Kate C. Young, PhD, MPH; Nadia A. Awad, BS; Marcia Johansson, NP; David Gillespie, MD; Michael Singh, MD; Karl Illig, MD
Univ of Rochester, Rochester, NY
OBJECTIVES: To model the cost-effectiveness of endovascular repair (EVAR) for small abdominal aortic aneurysms (AAA).
METHODS: We developed a Markov model of a hypothetical 65-year old cohort to determine the cost-effectiveness of early EVAR for small AAAs (4.0-5.4 cm) compared to traditional repair at 5.5 cm. Repair options include both endovascular and open procedures. Probabilities were obtained from the literature. Costs reflected direct costs in 2007 dollars. Outcomes were measured as quality adjusted life years (QALYs).
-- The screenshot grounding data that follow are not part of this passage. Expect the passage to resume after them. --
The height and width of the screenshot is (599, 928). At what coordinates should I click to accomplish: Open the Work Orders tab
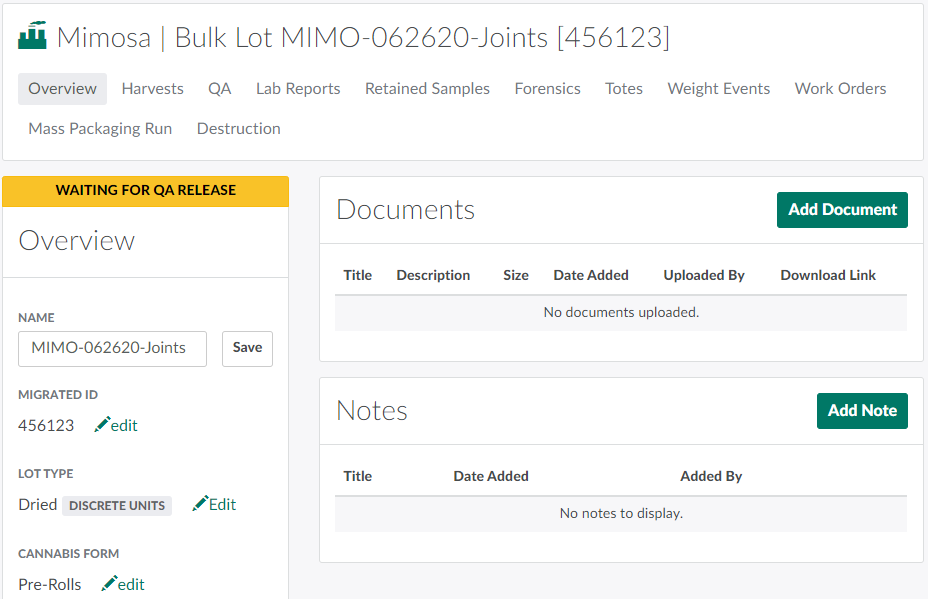pyautogui.click(x=840, y=89)
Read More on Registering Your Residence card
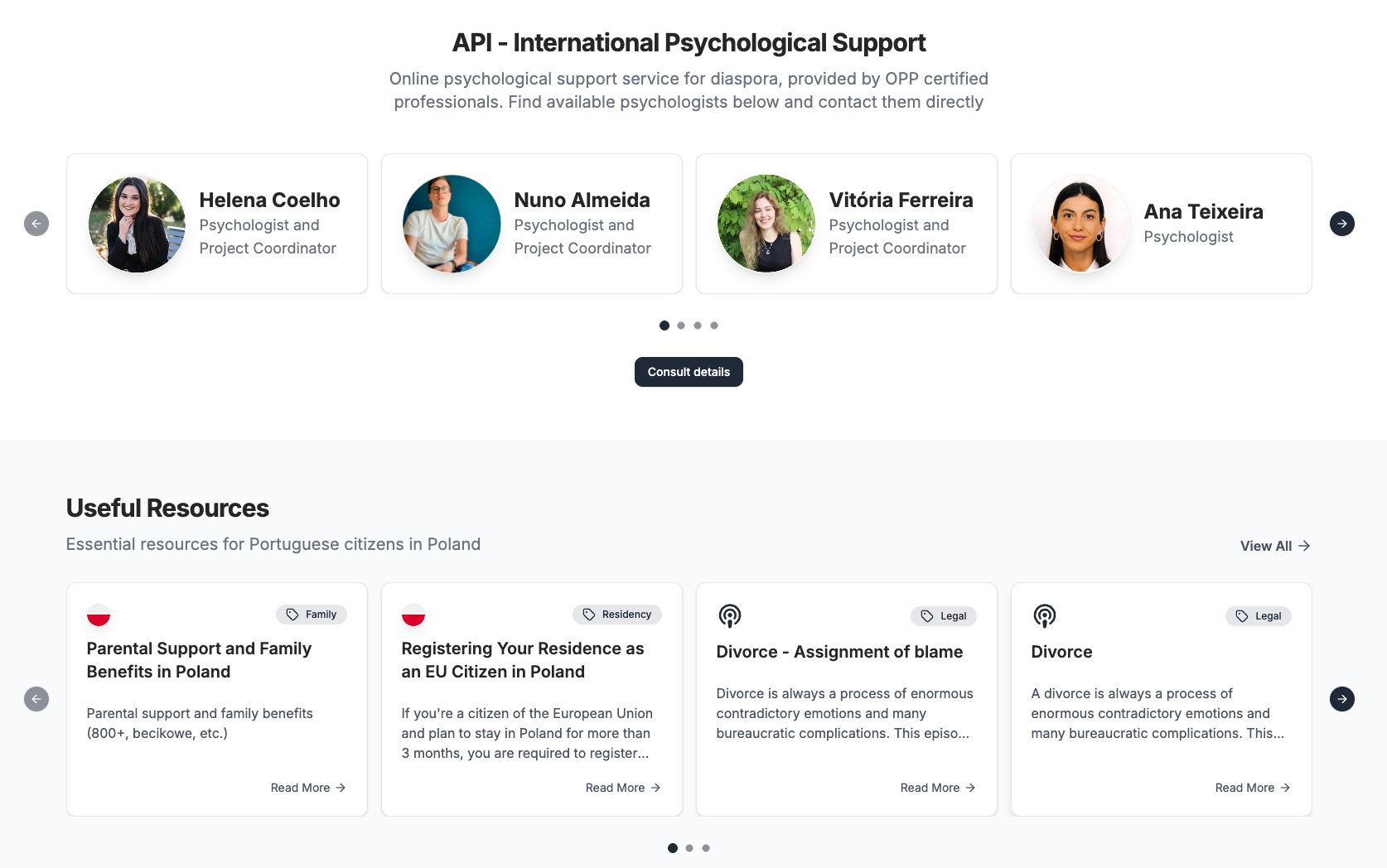The image size is (1387, 868). point(622,788)
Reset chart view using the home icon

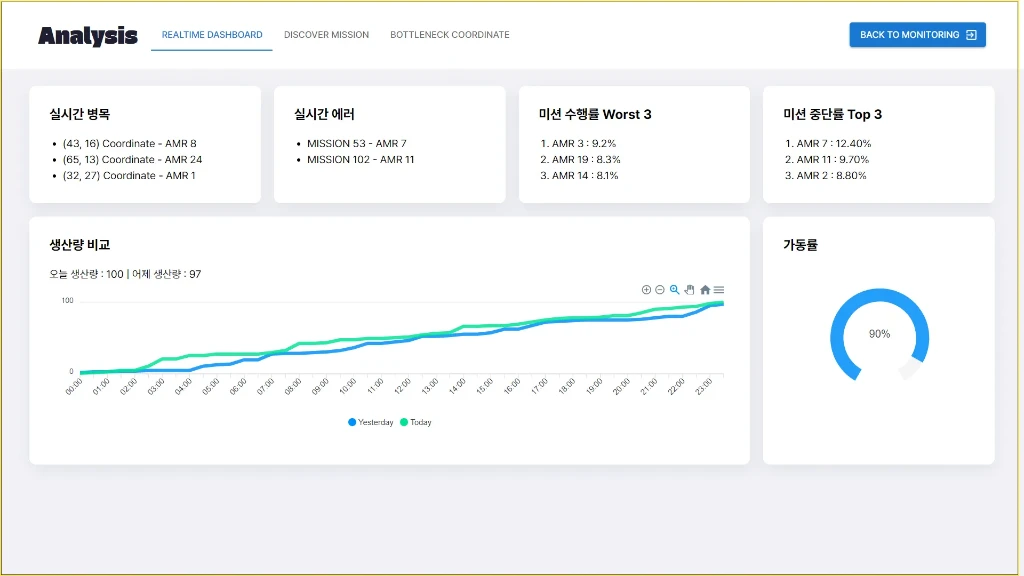click(x=704, y=290)
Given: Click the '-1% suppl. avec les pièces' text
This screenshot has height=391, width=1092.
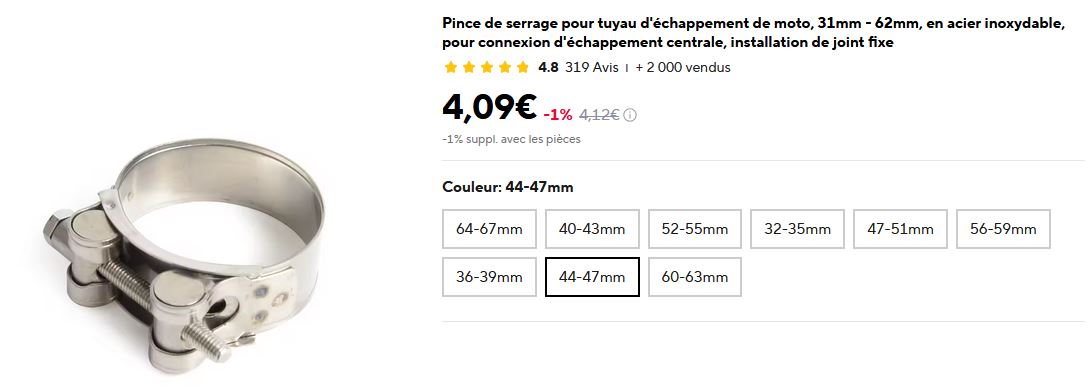Looking at the screenshot, I should coord(511,139).
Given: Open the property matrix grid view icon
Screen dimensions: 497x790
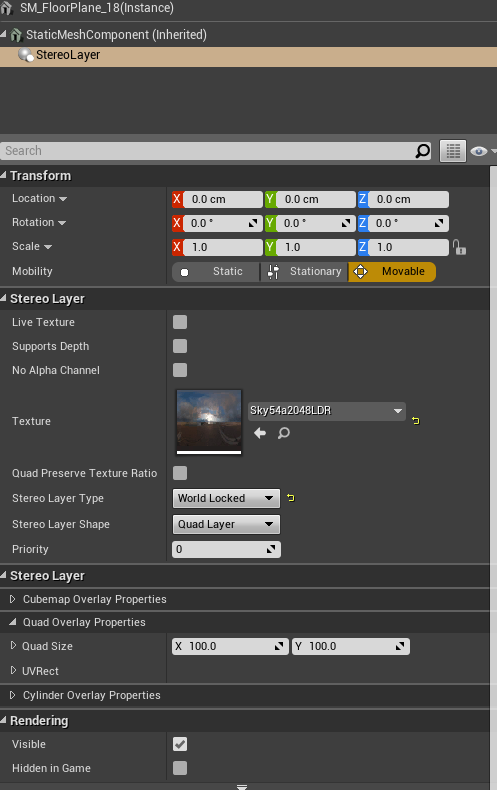Looking at the screenshot, I should pyautogui.click(x=453, y=151).
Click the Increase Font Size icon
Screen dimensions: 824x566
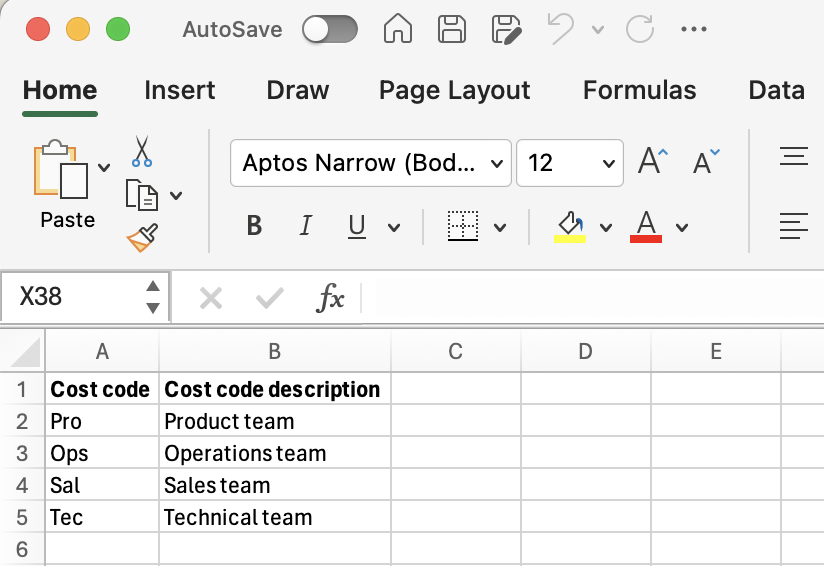coord(653,162)
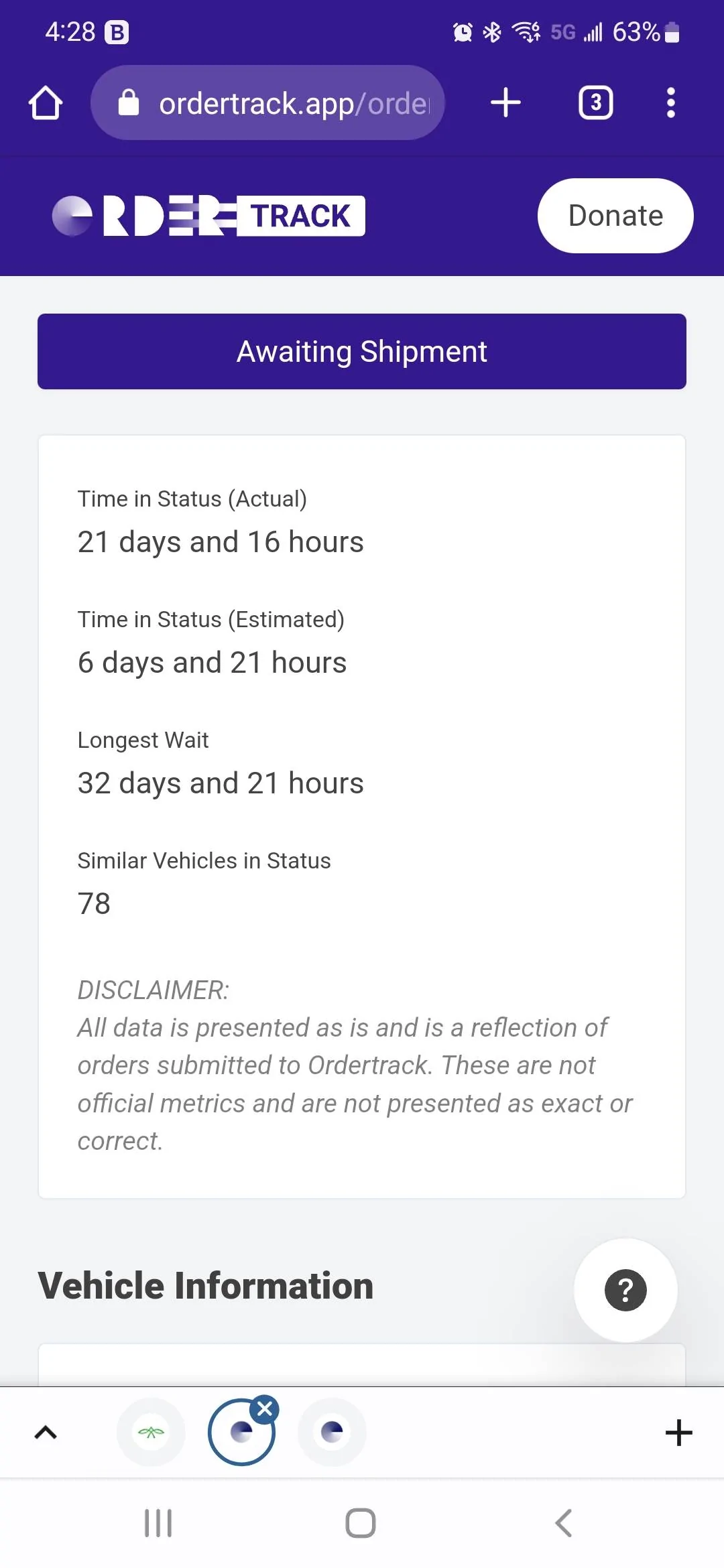The width and height of the screenshot is (724, 1568).
Task: Tap the Android back button
Action: (564, 1523)
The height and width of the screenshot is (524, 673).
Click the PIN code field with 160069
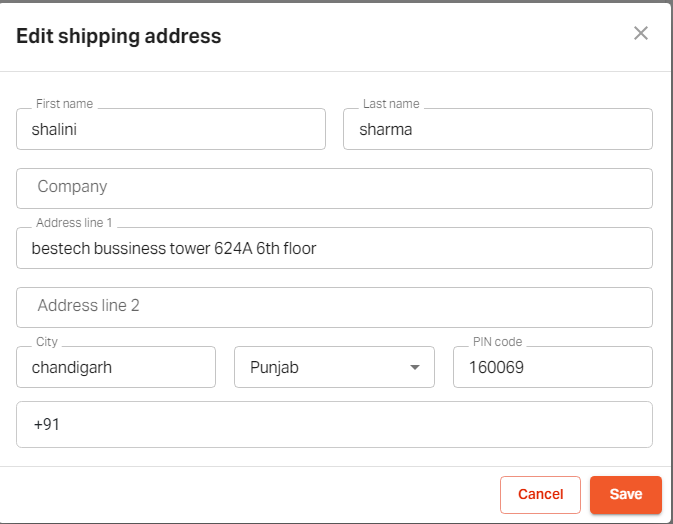click(x=552, y=367)
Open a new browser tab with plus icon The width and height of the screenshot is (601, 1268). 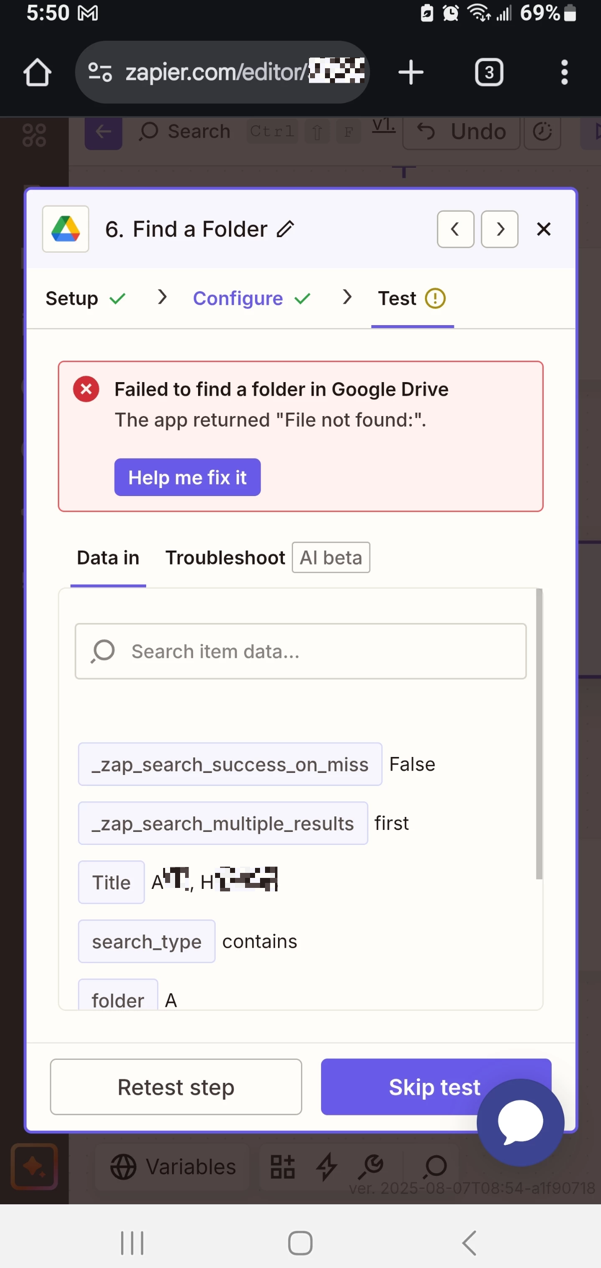[x=410, y=72]
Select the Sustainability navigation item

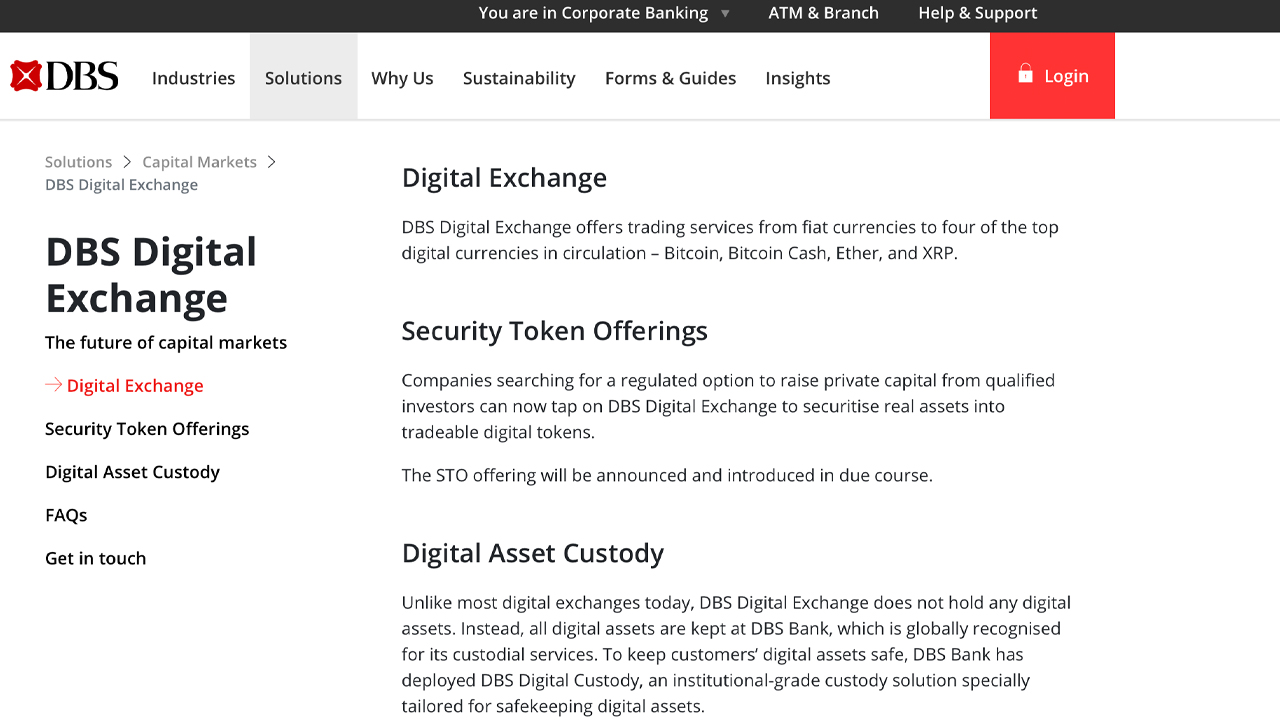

RESULTS: The model demonstrated that observational management with early EVAR for 4.0-5.2 cm AAAs produced fewer QALYs at greater costs when compared to elective repair at 5.5 cm. It also showed that observational management and repair at 5.5 cm produced the same costs and outcomes as EVAR of 5.3-5.5 cm AAAs. Sensitivity analyses suggested that early EVAR can be cost-effective under certain conditions. If the long-term mortality rate after EVAR is ≤2.5% per year or the quality of life after EVAR is improved, early EVAR for AAAs ≥4.6 cm is warranted. Likewise, if the quality of life before repair is low, EVAR for AAAs ≥4.0 cm may be cost-effective.
CONCLUSIONS: Markov modeling for early EVAR for AAAs <5.5 cm is not cost-effective compared to elective repair at 5.5 cm. From a cost-effective and public policy standpoint, this analysis supports observational management of small AAAs until 5.5 cm. However, EVAR for small AAAs may be cost-effective when differences in quality of life, rupture risk and mortality are considered.
AUTHOR DISCLOSURES: K.C. Young, None; N.A. Awad, None, M. Johansson, None; D. Gillespie, None; M. Singh, None; K. Illig, None.